Matplotlib饼图实例_图例_06

从上图可看出,当类别较多时,图例(legend)的位置摆放显示有重叠,显示有些问题,需要进行调整 。

1.3.5 重新设置图例(legend)

示例代码如下:

# 重新设置图例(legend)

from matplotlib import font_manager as fm
from matplotlib import cm

labels = s.index
sizes = s.values
fig, axes = plt.subplots(figsize=(10, 5), ncols=2) # 设置绘图区域大小
ax1, ax2 = axes.ravel()

colors = cm.rainbow(np.arange(len(sizes))/len(sizes))

patches, texts, autotexts = ax1.pie(sizes, explode=explode, labels=labels,
                                   autopct='%1.0f%%',
                                 shadow=False, startangle=170, colors=colors)

ax1.axis('equal')
# 重新设置字体大小
proptease = fm.FontProperties()
proptease.set_size('xx-small')

plt.setp(autotexts, fontproperties=proptease)
plt.setp(texts, fontproperties=proptease)
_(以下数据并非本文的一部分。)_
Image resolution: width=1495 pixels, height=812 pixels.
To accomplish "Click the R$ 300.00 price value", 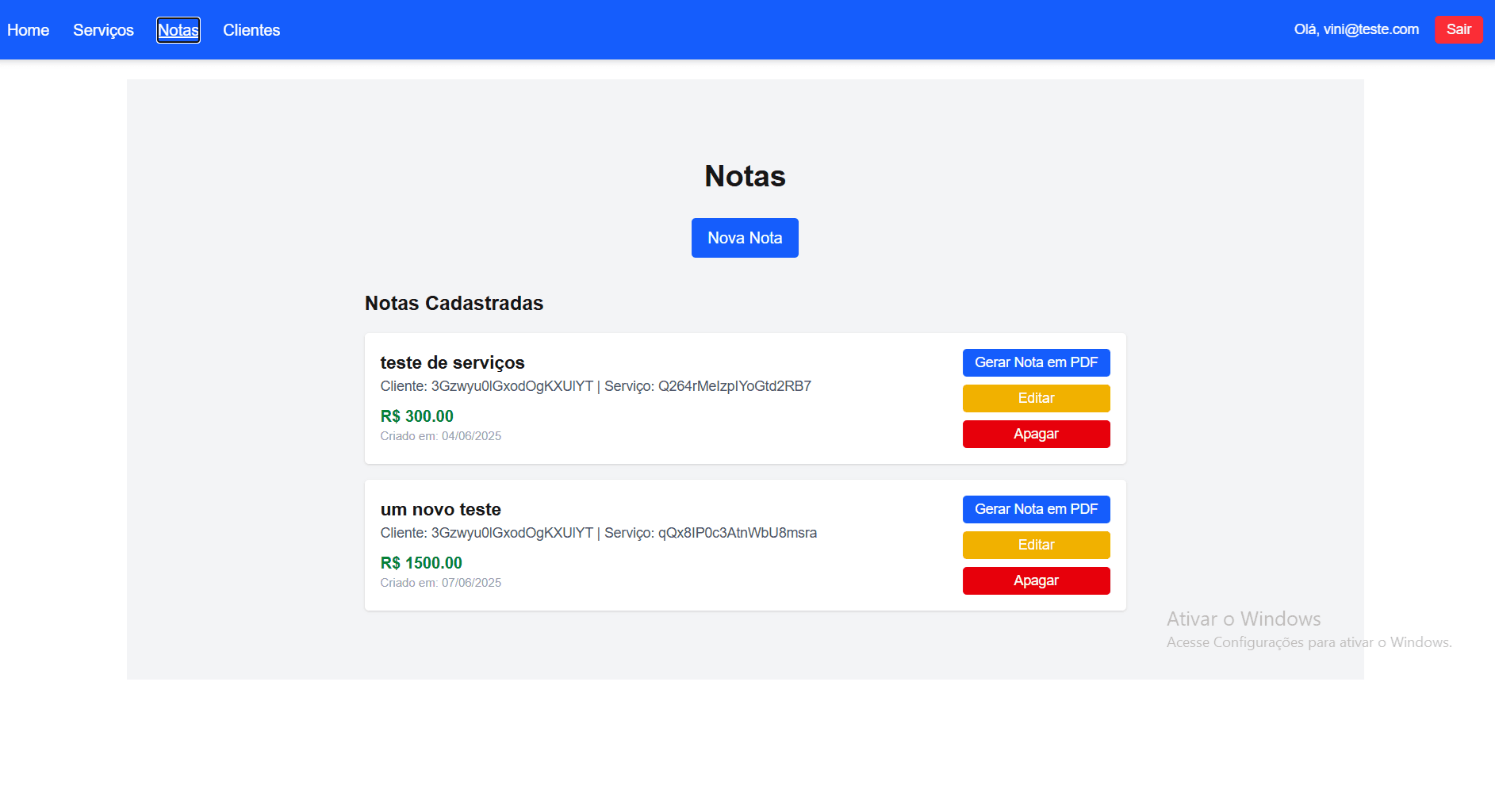I will click(x=416, y=416).
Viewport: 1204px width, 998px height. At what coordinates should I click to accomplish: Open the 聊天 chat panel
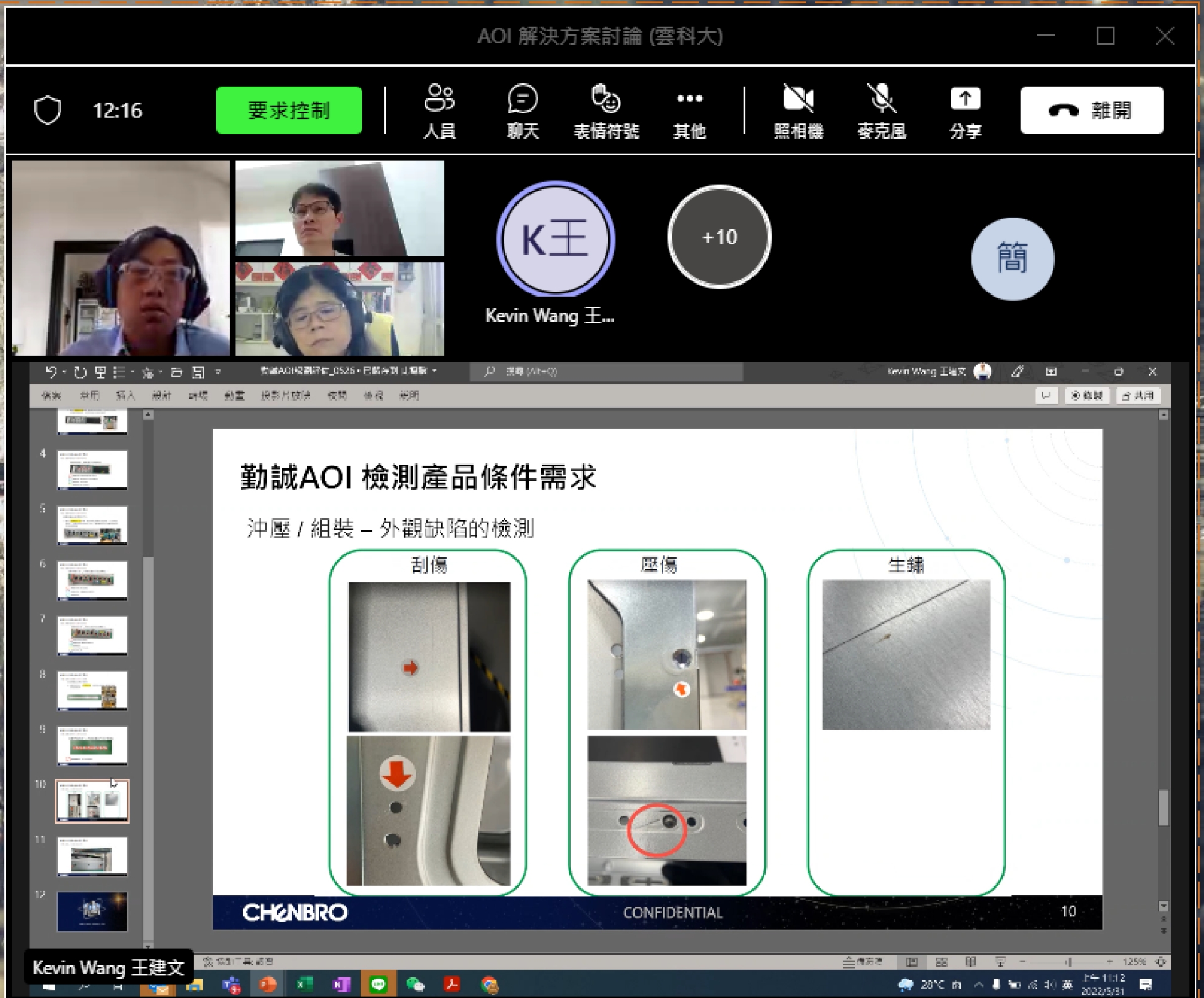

ax1.set_title('Shapes', loc='center')

# ax2只显示图例(legend)
ax2.axis('off')
ax2.legend(patches, labels, loc='center left')

plt.tight_layout()

plt.savefig('Demo_project_set_legend_good.jpg')
plt.show()

运行结果如下图:

Matplotlib饼图实例_示例代码_07

1.3.6 将某些类别突出显示

         § 将某些类别突出显示

        § 控制label的显示位置

        § 控制百分比的显示位置

        § 控制突出位置的大小

示例代码如下:

# 1.3.6 将某些类别突出显示
from matplotlib import font_manager as fm
from matplotlib import cm

labels = s.index
sizes = s.values

explode = (0.1, 0, 0, 0, 0, 0, 0, 0, 0, 0, 0, 0, 0, 0.2, 0, 0, 0, 0.1, 0)  # only "explode" the 1st sli
fig, axes = plt.subplots(figsize=(10, 5), ncols=2) # 设置绘图区域大小
ax1, ax2 = axes.ravel()


colors = cm.rainbow(np.arange(len(sizes))/len(sizes)) # colormaps:Paired, autumn, rainbow, gray, spring, Darks
patches, texts, autotexts = ax1.pie(sizes, explode=explode, labels=labels,
                                   autopct='%1.0f%%',
                                 shadow=False, startangle=170, colors=colors, labeldistance=1.2,
                                   pctdistance=1.03, radius=0.4)

# labeldistance:控制labels显示的位置
# pctdistance:控制百分比显示的位置
# radius:控制切片突出的距离


ax1.axis('equal')

# 重新设置字体大小
proptease = fm.FontProperties()
proptease.set_size('xx-small')

plt.setp(autotexts, fontproperties=proptease)
plt.setp(texts, fontproperties=proptease)

ax1.set_title('Shapes', loc='center')

# ax2只显示图例(legend)
ax2.axis('off')
ax2.legend(patches, labels, loc='center left')


plt.tight_layout()
plt.savefig('Demo_project_final.jpg')
plt.show()

运行结果如下图:

Matplotlib饼图实例_图例_08

总结

本文的案例取自Python数据之道,以上练习的内容,仅仅简单介绍了matplotlib的使用,而matplotlib功能模块提供了大量使用方法,大家可以多多练习实践。